In 1872 a ship was found drifting, empty. The 1913 "solution" was absurd.
by Ellsworth Toohey · Boing BoingIn 1913, the Strand Magazine invited contributors and readers to propose solutions to the mystery of the Mary Celeste, the ship found sailing crewless in 1872. One answer arrived from an apparently impeccable source: A. Howard Linford of Magdalen College, Oxford, headmaster of Hampstead's largest prep school, who claimed an old servant named Abel Fosdyk had left him papers on his deathbed. The Abel Fosdyk papers claimed to solve the whole thing.

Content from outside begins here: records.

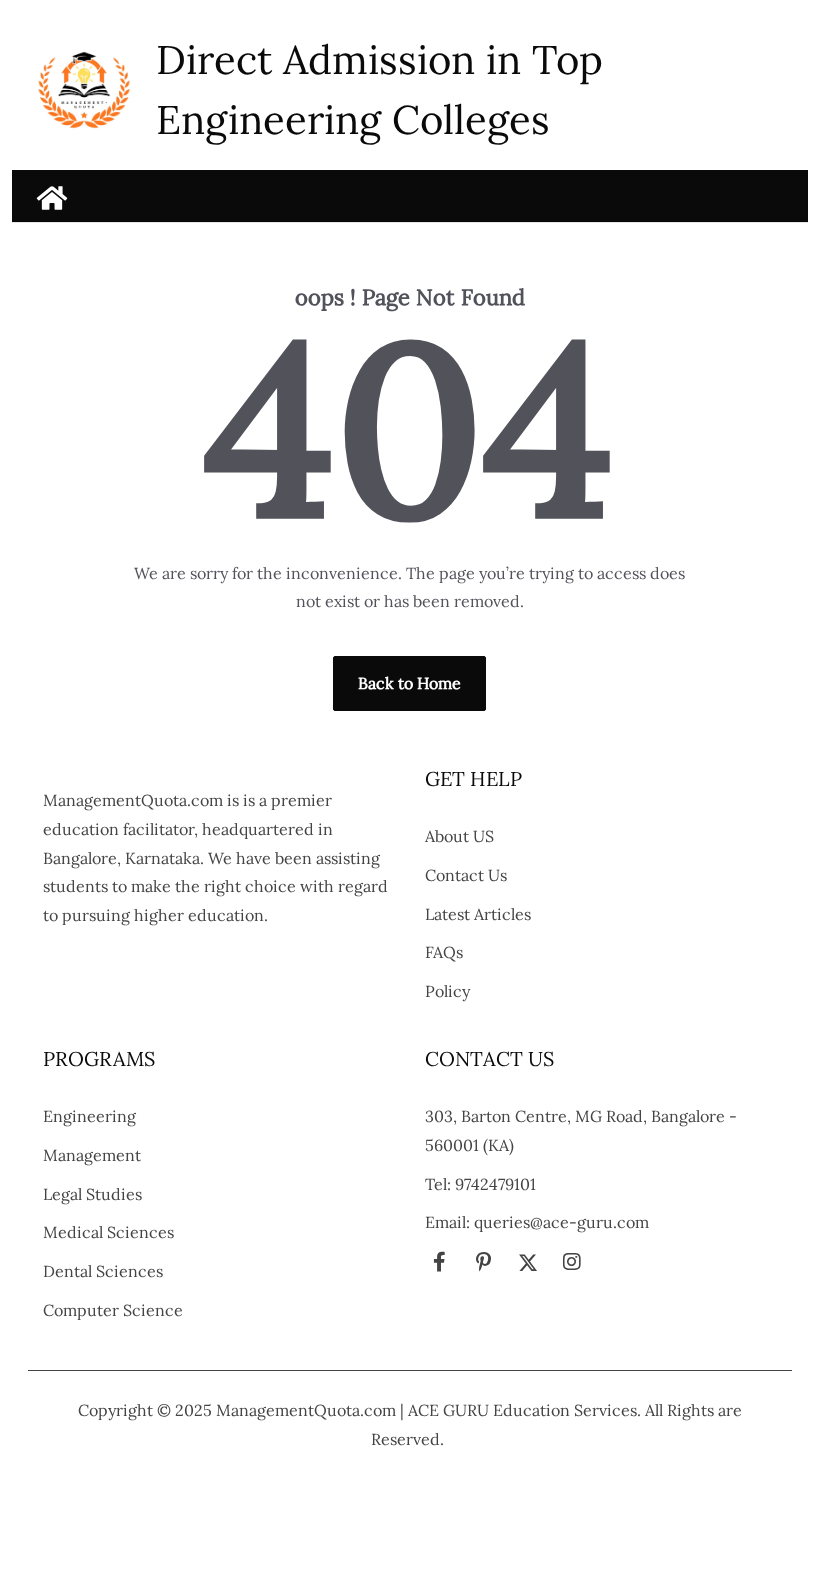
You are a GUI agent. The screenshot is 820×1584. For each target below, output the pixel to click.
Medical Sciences (108, 1232)
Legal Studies (92, 1194)
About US (459, 836)
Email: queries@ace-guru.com (537, 1222)
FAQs (444, 952)
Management (92, 1155)
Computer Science (113, 1310)
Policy (447, 991)
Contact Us (466, 875)
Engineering (89, 1116)
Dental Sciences (103, 1271)
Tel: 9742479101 (480, 1184)
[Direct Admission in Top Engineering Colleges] (52, 198)
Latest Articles (478, 914)
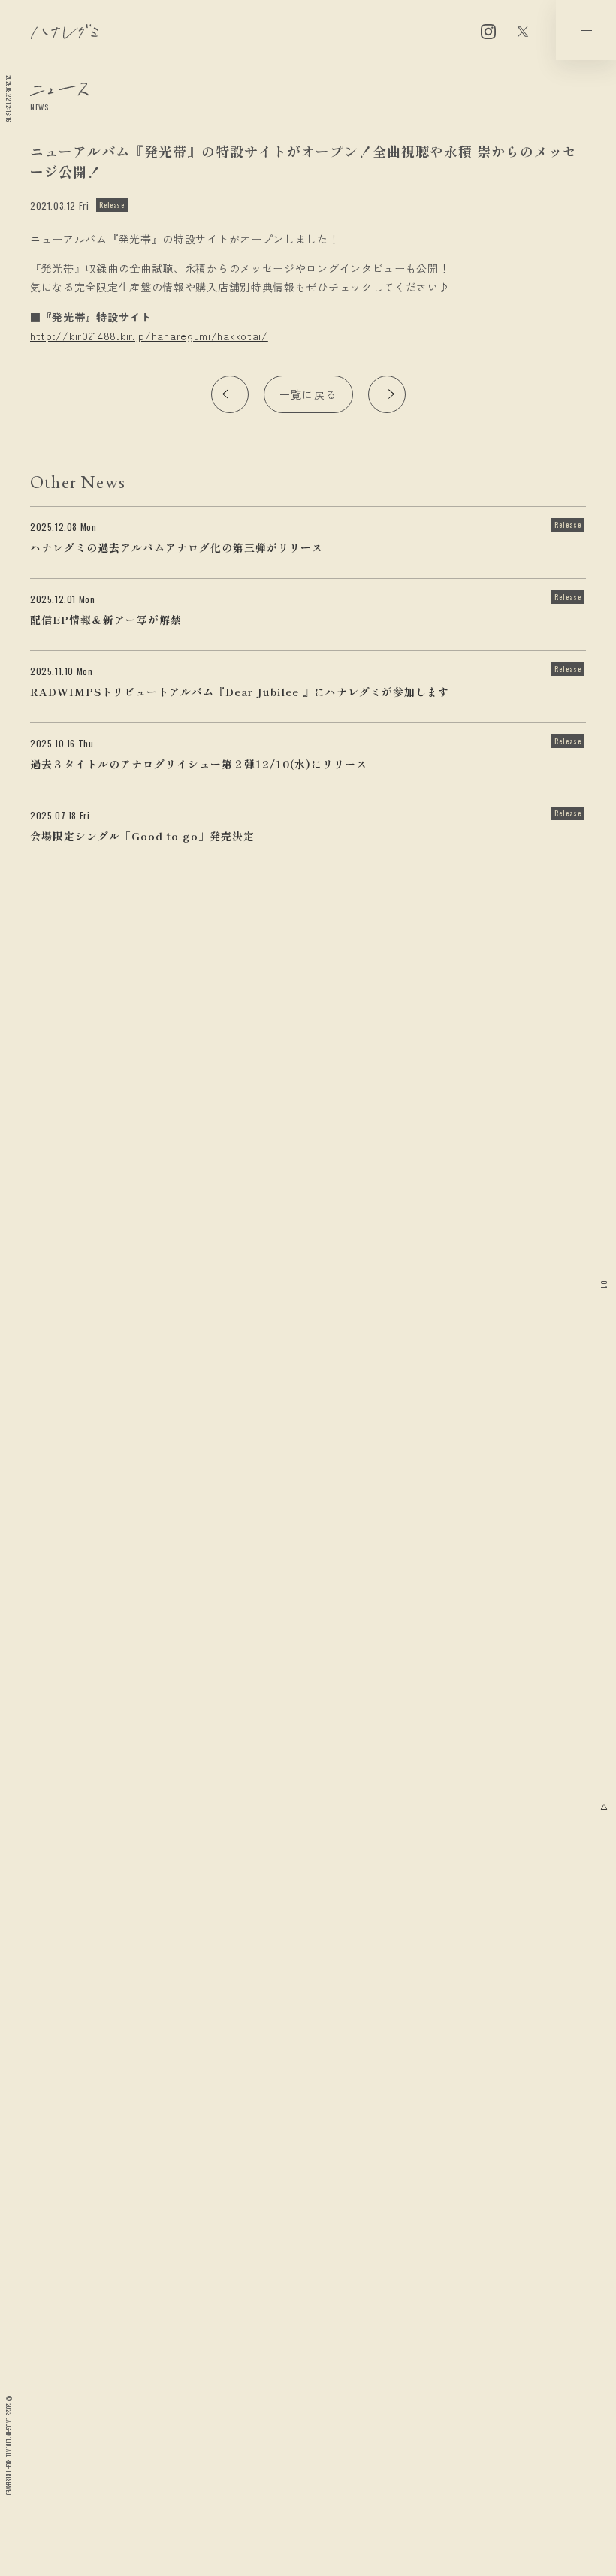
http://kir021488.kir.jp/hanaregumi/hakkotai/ (149, 335)
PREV (230, 394)
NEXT (387, 394)
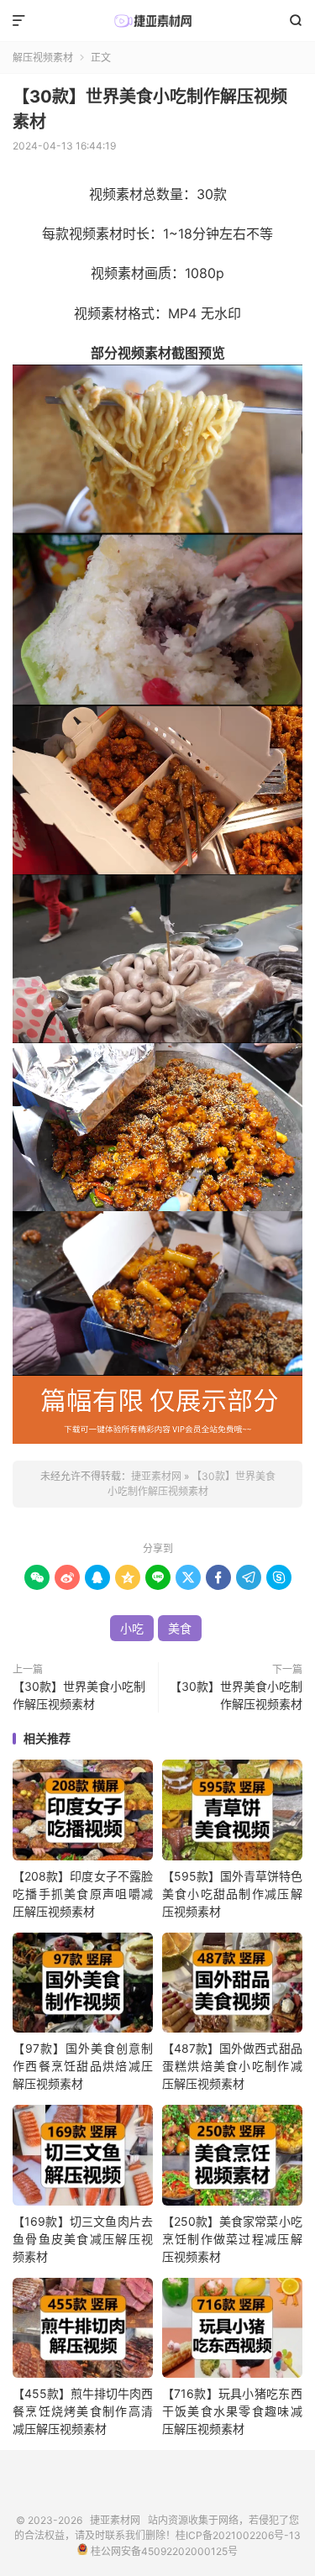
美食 (180, 1628)
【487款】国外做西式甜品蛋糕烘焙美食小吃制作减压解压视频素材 (232, 2066)
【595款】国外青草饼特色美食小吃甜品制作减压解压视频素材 (232, 1893)
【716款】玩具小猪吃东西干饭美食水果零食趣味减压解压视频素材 (232, 2411)
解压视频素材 (43, 57)
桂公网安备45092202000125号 (162, 2551)
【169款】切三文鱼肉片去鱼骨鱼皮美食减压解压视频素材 (83, 2239)
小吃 (132, 1628)
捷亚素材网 (157, 21)
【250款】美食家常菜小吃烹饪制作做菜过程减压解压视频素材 (232, 2239)
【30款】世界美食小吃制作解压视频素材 (79, 1695)
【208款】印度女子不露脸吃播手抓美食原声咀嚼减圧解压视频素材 (83, 1893)
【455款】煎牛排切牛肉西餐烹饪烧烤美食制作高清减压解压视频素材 (83, 2411)
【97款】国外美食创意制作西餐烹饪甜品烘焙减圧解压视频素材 (83, 2066)
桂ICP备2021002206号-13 (238, 2535)
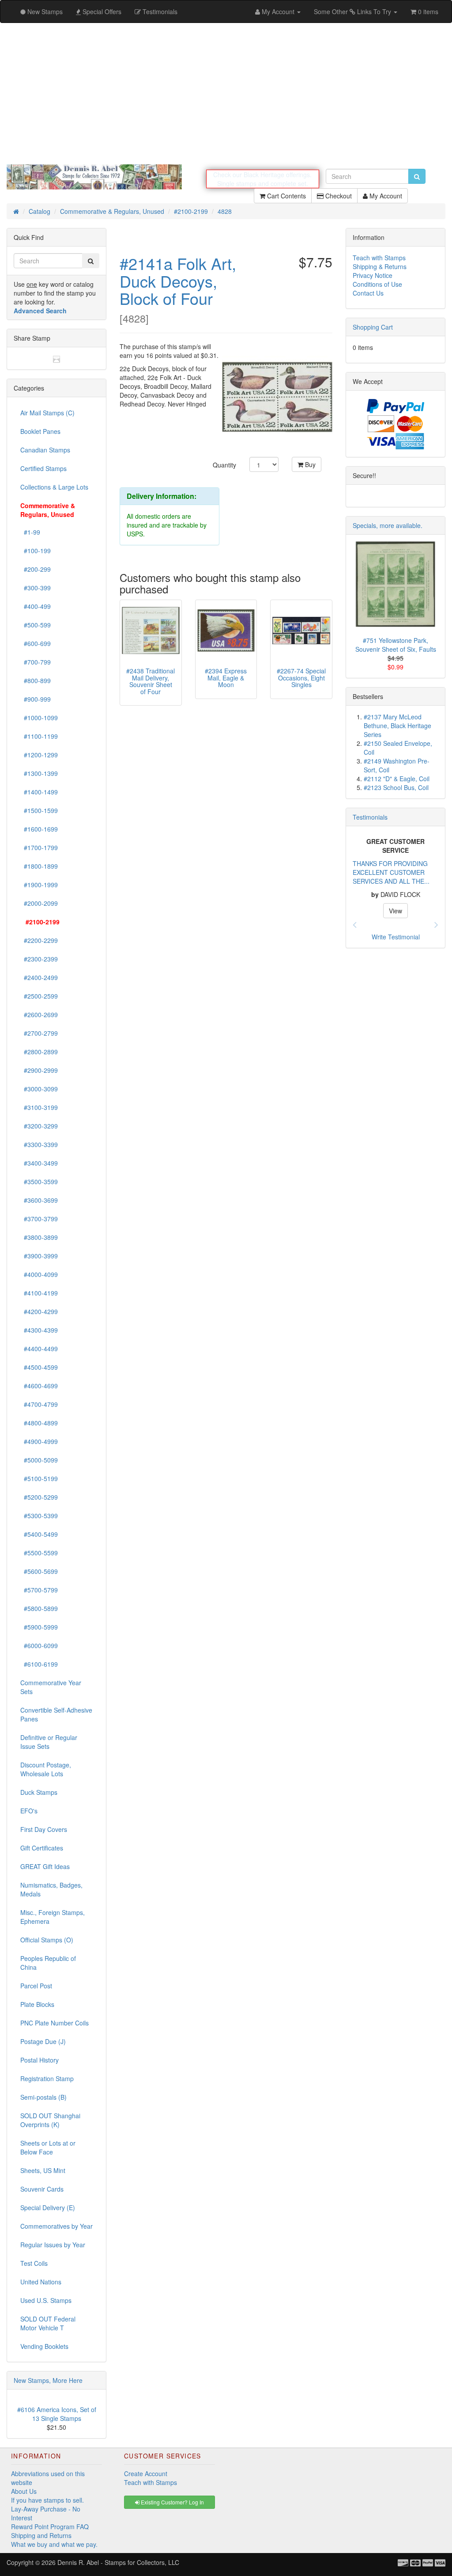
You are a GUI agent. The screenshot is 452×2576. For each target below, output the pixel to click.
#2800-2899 (39, 1051)
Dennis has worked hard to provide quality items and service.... (395, 868)
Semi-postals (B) (43, 2097)
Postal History (39, 2059)
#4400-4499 (39, 1348)
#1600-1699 (39, 828)
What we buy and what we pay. (54, 2544)
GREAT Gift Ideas (45, 1866)
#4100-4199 (39, 1292)
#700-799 (35, 661)
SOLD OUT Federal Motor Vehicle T (47, 2323)
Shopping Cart (373, 327)
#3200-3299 (39, 1125)
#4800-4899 (39, 1422)
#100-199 (35, 550)
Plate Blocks (37, 2004)
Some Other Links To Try (353, 11)
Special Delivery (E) (47, 2207)
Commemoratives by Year (56, 2226)
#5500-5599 (39, 1552)
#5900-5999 (39, 1626)
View (400, 906)
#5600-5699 (39, 1571)
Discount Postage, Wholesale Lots (45, 1769)
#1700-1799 (39, 847)
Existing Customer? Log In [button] (171, 2502)
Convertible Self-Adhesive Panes (56, 1714)
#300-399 (35, 587)
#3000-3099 (39, 1088)
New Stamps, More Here (48, 2380)
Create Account (145, 2473)
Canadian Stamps (45, 449)
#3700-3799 (39, 1218)
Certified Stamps (43, 468)
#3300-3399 (39, 1144)
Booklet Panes (40, 431)
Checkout (338, 195)
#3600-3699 (39, 1200)
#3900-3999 (39, 1255)
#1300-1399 (39, 773)
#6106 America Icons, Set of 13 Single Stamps (56, 2414)
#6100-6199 (39, 1664)
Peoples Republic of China (48, 1963)
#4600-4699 (39, 1385)
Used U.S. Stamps (46, 2300)
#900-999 (35, 699)
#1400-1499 (39, 791)
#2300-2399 (39, 958)
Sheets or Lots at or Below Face (47, 2147)
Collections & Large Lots (54, 487)
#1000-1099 (39, 717)
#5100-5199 (39, 1478)
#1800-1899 (39, 866)
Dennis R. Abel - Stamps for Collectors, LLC (118, 2562)
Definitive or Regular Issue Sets (48, 1742)
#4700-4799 (39, 1404)
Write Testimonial (396, 936)
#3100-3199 (39, 1107)
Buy (309, 464)
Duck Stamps (38, 1792)
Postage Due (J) (43, 2041)
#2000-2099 (39, 903)
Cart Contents (285, 195)
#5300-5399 (39, 1515)
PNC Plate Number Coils (54, 2022)
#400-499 (35, 606)
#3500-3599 (39, 1181)
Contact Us (368, 293)
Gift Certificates (41, 1847)
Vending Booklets (44, 2346)
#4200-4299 (39, 1311)
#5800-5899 (39, 1608)
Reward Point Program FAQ (50, 2526)
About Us (24, 2491)
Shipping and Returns (41, 2535)
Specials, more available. (387, 525)
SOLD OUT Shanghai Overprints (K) (50, 2120)
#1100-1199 (39, 736)
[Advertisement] (226, 94)
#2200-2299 (39, 940)
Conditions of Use (377, 284)
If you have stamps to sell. (47, 2500)
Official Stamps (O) (46, 1939)
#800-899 (35, 680)
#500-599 (35, 624)
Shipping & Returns (380, 266)
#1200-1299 (39, 754)
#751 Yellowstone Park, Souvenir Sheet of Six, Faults (395, 644)
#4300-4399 (39, 1330)
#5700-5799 (39, 1589)
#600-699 (35, 643)
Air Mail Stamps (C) (47, 412)
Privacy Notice (372, 275)
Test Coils (34, 2263)
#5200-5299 (39, 1497)
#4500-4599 (39, 1367)
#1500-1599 (39, 810)
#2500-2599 (39, 996)
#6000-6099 (39, 1645)
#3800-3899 (39, 1237)
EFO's (29, 1810)
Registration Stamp (47, 2078)
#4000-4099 (39, 1274)
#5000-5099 (39, 1459)
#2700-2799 (39, 1033)
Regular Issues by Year (52, 2244)
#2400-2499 (39, 977)
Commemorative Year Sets (50, 1687)
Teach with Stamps (379, 257)
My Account (385, 195)
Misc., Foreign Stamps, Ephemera (52, 1917)
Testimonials (370, 817)
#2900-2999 (39, 1070)
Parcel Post (36, 1985)
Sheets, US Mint (42, 2170)
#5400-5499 (39, 1534)
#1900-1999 (39, 884)
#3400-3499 (39, 1163)
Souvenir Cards (42, 2189)
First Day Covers (43, 1829)
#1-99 (30, 532)
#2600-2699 (39, 1014)
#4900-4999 (39, 1441)
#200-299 (35, 569)
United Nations (40, 2281)
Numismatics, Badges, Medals (51, 1889)
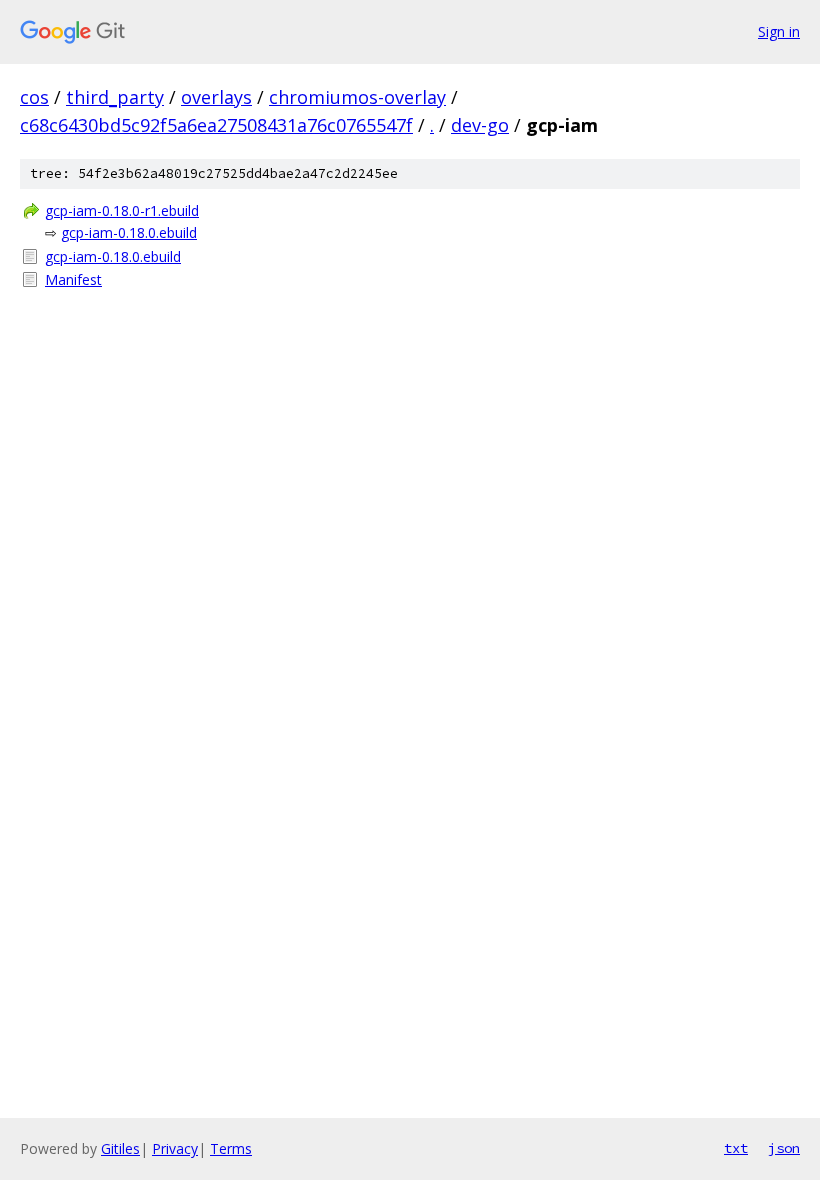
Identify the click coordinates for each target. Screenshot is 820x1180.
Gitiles (120, 1148)
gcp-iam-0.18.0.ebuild (129, 232)
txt (736, 1148)
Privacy (175, 1148)
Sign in (779, 31)
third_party (115, 97)
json (784, 1148)
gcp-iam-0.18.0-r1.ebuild (122, 210)
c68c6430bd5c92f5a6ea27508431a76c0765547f (216, 125)
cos (34, 97)
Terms (231, 1148)
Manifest (73, 279)
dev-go (480, 125)
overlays (216, 97)
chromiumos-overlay (357, 97)
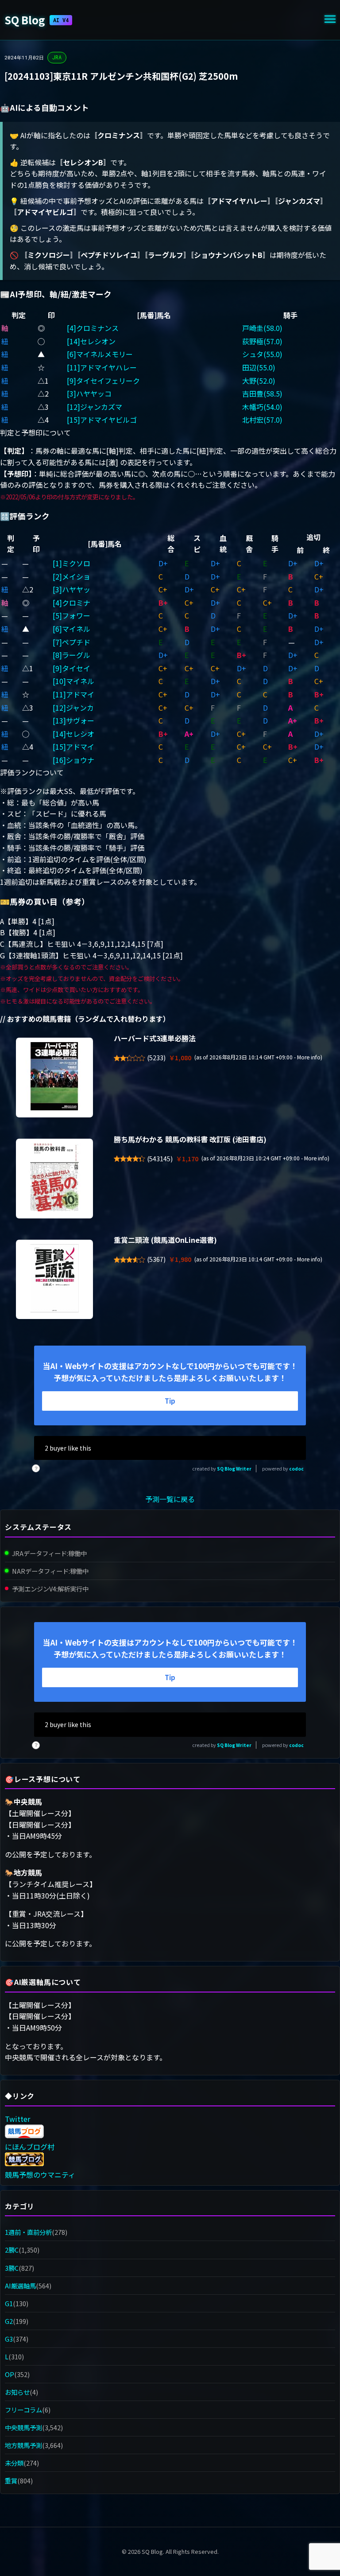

Fosdyk's account, per Wikipedia: Captain Briggs and his mate argued over "how well a man could swim with his clothes on," then "exchanged clothes, jumped overboard, and began swimming around the vessel." A shark attacked one swimmer. The crew rushed onto a special viewing deck the captain had built for his wife and daughter, and "it promptly collapsed, tossing them all into the sea and leaving no one on board the Mary Celeste." Sharks took everyone but Fosdyk, who floated to Africa on the wreckage.
The debunking was straightforward. None of Fosdyk's names appear in the ship's records. "Fosdyk says that the Mary Celeste was a ship of 600 tons, when in fact it was less than a third of that." He described the crew as English when they were mostly German and American. And his story never explains the missing lifeboat, papers, and navigation instruments.